Warnung vor Kostenbelastung
Die Unternehmen argumentieren gegenüber dem Gericht unter anderem damit, dass sich die Regelungen über die erweiterte Herstellerverantwortung nicht auf das Verursacherprinzip nach Art. 191 (2) des Vertrages über die Arbeitsweise der Europäischen Union (AEUV) stützen lassen. Die beklagte Richtlinie, legt fest, dass mindestens 80% der Kosten für Bau und Betrieb der 4. Klärstufe nach dem Verursacherprinzip auf die Hersteller von Human-Arzneimitteln und Kosmetika umgelegt werden.
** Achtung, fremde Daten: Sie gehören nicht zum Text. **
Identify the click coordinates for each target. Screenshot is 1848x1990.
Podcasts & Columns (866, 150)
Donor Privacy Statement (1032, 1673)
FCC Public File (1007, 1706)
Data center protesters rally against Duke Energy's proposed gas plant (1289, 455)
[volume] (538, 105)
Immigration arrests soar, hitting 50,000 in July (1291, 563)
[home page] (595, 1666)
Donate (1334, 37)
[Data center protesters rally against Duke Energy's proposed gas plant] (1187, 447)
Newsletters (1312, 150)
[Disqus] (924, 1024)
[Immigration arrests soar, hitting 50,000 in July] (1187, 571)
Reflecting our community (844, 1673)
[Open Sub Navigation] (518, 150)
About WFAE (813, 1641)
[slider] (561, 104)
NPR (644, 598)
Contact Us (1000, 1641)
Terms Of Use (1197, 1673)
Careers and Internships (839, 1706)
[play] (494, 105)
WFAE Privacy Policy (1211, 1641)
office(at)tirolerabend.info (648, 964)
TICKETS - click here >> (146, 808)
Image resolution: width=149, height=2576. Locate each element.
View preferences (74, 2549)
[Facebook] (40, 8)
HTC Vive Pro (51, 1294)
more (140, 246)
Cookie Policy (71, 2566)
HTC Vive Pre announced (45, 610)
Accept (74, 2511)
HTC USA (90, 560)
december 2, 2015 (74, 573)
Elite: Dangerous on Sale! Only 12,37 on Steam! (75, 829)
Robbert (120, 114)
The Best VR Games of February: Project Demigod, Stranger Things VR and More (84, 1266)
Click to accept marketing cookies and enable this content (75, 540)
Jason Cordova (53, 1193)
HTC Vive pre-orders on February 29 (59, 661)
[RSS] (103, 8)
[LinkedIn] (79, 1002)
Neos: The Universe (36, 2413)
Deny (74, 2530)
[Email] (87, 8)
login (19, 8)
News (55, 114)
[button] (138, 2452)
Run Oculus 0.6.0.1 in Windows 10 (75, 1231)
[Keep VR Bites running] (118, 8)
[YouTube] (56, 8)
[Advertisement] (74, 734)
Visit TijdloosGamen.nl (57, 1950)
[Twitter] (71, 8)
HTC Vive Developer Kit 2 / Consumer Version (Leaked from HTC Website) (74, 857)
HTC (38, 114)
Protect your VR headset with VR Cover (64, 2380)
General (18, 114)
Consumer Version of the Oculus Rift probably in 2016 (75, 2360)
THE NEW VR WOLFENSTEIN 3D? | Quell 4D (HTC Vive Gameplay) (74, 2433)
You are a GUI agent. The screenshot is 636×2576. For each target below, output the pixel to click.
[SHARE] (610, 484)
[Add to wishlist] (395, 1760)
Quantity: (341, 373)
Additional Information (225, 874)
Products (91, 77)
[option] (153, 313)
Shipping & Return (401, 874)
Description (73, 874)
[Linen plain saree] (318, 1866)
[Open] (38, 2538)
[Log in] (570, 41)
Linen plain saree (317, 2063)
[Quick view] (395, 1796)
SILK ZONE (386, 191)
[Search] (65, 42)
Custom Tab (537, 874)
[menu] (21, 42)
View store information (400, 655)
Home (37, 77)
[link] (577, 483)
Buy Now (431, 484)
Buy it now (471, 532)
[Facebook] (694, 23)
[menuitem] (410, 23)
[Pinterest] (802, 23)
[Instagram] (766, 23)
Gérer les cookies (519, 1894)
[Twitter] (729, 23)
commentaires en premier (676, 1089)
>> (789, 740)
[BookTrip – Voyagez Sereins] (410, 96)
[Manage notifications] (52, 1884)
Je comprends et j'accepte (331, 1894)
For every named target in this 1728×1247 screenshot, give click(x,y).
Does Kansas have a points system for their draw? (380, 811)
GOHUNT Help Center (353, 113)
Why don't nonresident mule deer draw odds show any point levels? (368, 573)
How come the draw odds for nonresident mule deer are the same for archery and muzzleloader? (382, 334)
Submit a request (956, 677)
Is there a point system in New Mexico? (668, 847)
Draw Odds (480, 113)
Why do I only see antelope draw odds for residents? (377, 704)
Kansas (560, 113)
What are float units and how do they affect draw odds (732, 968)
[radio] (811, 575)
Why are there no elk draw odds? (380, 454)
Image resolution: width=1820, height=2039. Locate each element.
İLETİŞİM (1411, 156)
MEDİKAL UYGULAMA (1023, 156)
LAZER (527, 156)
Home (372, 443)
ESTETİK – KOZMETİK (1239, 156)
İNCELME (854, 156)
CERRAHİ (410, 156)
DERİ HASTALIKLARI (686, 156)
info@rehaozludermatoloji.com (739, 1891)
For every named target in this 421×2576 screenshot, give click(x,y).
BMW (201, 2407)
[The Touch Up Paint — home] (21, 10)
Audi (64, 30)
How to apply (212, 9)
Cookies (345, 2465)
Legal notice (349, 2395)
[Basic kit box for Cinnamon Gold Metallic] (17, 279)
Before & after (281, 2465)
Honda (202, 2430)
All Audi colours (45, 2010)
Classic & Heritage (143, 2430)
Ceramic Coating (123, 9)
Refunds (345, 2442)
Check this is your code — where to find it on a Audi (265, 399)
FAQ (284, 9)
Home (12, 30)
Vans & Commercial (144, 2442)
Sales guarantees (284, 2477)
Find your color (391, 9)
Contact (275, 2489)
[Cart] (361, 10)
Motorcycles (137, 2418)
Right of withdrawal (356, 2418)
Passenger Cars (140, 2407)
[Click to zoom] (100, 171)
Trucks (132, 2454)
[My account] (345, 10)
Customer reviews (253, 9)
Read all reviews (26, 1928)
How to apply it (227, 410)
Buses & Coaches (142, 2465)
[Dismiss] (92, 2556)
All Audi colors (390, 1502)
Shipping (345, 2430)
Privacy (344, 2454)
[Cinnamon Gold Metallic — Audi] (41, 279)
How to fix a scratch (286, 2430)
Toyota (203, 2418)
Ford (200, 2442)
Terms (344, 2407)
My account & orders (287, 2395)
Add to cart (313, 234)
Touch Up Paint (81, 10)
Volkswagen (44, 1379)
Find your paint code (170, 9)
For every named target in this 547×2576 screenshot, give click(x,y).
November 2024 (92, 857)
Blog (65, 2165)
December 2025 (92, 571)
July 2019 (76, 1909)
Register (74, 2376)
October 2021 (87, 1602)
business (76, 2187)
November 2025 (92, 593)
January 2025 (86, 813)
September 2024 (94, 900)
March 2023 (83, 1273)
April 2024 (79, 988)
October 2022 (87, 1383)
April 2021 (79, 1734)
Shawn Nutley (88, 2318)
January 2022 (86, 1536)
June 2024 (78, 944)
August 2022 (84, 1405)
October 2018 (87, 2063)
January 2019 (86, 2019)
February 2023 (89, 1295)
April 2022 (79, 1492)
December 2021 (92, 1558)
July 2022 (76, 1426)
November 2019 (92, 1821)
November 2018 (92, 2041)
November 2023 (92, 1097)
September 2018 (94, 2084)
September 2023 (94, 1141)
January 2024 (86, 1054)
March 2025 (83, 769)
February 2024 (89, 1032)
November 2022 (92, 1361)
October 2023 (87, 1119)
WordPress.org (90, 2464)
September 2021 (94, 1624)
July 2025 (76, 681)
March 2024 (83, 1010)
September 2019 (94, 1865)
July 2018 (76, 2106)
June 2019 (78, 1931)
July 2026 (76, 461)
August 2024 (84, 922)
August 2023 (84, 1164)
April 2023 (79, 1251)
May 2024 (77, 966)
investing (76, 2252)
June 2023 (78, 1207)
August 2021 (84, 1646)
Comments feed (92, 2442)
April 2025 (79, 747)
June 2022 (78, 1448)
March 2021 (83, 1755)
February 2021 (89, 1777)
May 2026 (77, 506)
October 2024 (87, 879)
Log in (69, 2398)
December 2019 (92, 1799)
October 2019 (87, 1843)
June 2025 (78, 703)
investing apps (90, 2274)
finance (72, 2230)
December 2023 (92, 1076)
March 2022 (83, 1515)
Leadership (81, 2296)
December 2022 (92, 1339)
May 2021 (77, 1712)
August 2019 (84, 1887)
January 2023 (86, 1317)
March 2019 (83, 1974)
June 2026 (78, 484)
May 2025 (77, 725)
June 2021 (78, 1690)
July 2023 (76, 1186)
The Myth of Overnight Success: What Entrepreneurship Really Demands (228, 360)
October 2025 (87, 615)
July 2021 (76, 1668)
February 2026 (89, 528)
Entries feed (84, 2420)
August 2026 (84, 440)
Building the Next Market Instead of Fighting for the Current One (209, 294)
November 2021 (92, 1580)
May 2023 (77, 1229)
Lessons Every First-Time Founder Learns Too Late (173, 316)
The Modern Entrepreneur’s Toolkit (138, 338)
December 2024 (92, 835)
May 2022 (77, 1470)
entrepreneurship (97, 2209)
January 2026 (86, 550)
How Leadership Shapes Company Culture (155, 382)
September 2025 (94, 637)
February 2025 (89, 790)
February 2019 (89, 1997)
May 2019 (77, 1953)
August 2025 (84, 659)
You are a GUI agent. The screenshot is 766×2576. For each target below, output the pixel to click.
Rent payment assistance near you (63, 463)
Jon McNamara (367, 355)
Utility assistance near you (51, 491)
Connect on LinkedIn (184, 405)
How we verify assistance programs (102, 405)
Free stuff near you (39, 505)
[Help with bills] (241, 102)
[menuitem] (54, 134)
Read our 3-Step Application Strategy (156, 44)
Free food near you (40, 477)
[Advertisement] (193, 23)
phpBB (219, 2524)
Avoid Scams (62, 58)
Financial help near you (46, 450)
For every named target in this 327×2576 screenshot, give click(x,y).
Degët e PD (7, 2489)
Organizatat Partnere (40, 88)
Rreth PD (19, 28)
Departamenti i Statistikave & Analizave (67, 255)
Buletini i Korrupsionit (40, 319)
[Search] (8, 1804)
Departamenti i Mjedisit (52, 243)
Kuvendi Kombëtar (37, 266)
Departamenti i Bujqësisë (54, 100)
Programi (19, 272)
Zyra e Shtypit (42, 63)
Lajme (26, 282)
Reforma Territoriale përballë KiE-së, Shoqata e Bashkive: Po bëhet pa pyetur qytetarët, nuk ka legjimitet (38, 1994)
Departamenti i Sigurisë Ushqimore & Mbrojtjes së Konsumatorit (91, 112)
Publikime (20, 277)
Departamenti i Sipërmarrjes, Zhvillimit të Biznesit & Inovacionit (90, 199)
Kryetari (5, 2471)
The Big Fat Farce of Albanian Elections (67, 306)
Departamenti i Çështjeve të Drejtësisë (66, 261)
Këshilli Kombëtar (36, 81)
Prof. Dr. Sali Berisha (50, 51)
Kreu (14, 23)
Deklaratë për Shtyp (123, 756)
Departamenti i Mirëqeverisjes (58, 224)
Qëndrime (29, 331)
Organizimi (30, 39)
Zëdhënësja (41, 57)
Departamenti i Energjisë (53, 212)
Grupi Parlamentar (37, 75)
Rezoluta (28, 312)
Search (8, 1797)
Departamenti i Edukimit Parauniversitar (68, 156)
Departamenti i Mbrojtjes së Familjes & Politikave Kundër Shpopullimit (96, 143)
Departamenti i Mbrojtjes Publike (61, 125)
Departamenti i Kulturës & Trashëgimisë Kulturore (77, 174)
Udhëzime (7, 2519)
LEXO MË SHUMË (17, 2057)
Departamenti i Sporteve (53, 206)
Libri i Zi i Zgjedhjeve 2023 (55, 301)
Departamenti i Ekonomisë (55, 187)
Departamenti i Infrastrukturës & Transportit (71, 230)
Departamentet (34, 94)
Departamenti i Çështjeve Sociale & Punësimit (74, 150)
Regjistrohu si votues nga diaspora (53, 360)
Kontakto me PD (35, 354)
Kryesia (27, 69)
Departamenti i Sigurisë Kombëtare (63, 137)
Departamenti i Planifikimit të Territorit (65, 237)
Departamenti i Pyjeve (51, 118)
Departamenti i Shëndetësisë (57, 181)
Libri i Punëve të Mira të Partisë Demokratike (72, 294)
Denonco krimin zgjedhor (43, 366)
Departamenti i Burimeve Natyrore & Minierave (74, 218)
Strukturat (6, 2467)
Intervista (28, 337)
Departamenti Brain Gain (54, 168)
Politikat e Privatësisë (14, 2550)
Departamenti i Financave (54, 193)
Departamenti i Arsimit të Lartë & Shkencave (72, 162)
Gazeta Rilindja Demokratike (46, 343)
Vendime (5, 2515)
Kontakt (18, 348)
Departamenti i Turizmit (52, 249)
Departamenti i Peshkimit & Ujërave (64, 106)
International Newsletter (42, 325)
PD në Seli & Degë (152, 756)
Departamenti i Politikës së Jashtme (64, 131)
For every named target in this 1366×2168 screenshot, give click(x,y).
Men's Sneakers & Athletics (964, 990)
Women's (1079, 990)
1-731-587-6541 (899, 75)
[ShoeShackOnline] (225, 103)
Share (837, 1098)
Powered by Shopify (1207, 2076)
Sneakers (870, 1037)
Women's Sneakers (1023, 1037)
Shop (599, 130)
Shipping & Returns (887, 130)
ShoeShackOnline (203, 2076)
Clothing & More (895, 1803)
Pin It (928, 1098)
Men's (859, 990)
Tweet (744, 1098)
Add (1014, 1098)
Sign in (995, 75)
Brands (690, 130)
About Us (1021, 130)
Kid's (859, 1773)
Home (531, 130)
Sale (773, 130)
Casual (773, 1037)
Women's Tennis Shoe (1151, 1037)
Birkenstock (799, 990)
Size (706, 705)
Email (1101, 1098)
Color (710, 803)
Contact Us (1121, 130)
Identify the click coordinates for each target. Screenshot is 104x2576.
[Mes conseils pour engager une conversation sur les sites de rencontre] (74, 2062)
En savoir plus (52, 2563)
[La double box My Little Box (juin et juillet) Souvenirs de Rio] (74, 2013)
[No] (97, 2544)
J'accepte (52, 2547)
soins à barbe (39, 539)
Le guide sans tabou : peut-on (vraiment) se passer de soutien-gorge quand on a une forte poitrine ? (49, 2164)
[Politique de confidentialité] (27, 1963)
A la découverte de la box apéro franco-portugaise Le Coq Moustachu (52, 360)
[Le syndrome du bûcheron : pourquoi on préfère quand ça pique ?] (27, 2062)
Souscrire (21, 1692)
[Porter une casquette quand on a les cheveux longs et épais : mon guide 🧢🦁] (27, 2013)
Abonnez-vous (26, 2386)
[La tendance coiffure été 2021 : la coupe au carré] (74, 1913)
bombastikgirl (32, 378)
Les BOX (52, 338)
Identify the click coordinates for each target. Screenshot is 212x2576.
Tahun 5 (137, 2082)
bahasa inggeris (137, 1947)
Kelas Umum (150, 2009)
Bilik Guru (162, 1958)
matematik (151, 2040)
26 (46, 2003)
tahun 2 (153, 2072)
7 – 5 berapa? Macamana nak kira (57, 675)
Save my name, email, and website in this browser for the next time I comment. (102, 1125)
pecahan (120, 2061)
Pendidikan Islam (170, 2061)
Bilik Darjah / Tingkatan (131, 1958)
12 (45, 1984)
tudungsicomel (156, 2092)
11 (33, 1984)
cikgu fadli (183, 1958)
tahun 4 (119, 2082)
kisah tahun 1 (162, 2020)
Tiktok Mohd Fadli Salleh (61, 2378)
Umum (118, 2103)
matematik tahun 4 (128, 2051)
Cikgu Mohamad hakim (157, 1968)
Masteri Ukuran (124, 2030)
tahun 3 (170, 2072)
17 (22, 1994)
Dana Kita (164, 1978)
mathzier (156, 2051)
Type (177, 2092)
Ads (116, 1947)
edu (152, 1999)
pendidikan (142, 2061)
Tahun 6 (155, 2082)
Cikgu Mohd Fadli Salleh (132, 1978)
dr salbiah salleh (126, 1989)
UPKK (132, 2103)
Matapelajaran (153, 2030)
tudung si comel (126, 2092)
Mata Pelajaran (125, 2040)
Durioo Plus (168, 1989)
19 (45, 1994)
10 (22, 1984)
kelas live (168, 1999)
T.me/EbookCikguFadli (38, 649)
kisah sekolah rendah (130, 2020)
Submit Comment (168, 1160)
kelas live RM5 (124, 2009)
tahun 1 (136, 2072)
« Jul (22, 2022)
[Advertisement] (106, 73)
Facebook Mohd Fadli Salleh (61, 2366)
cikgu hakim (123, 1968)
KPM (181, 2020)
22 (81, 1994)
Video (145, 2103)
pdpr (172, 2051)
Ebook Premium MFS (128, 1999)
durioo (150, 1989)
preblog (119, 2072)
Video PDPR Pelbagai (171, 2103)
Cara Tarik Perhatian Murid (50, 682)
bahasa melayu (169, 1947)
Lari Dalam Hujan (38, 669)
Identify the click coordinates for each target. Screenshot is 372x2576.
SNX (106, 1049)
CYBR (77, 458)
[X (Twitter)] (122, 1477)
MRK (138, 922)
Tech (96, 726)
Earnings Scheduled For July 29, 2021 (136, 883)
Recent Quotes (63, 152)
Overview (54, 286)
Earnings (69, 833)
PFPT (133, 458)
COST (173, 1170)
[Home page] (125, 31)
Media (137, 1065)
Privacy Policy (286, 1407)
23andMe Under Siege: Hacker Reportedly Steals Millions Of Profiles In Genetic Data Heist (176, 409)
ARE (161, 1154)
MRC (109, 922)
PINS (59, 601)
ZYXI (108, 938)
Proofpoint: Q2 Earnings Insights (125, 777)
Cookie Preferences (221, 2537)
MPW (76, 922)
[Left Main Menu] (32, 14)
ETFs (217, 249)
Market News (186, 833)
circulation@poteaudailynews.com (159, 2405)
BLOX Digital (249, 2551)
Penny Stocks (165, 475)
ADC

Damit soll ein Anreiz gesetzt werden, auf ökologische bzw. nachhaltigere Produkte umzustellen.
Diese Lenkungsfunktion des Verursacherprinzips kann bei Human-Arzneimitteln jedoch nicht erreicht werden, weil der gewünschte Effekt von Arzneimitteln fest mit den jeweiligen Wirkstoffen verbunden ist. Darüber hinaus lassen sich die zu beseitigenden Spurenstoffe in den kommunalen Abwässern keineswegs nur auf Human-Arzneimittel oder Kosmetika zurückführen.
Durch die finanzielle Mehrbelastung der Pharmaunternehmen aus der Kommunalabwasserrichtlinie drohe eine Situation, in der sich viele Human-Arzneimittel nicht mehr kostendeckend in Deutschland oder Europa vertreiben lassen.
„Die Richtlinie würde einen Dominoeffekt haben und den strategischen Zielen einer stabilen EU-Arzneimittelversorgung und Reduzierung von Abhängigkeiten aus dem Ausland konträr gegenüberstehen”, warnt Brakmann.
Dies würde auch gesetzgeberischen Maßnahmen zur Bekämpfung bereits bestehender Lieferengpässe zuwiderlaufen.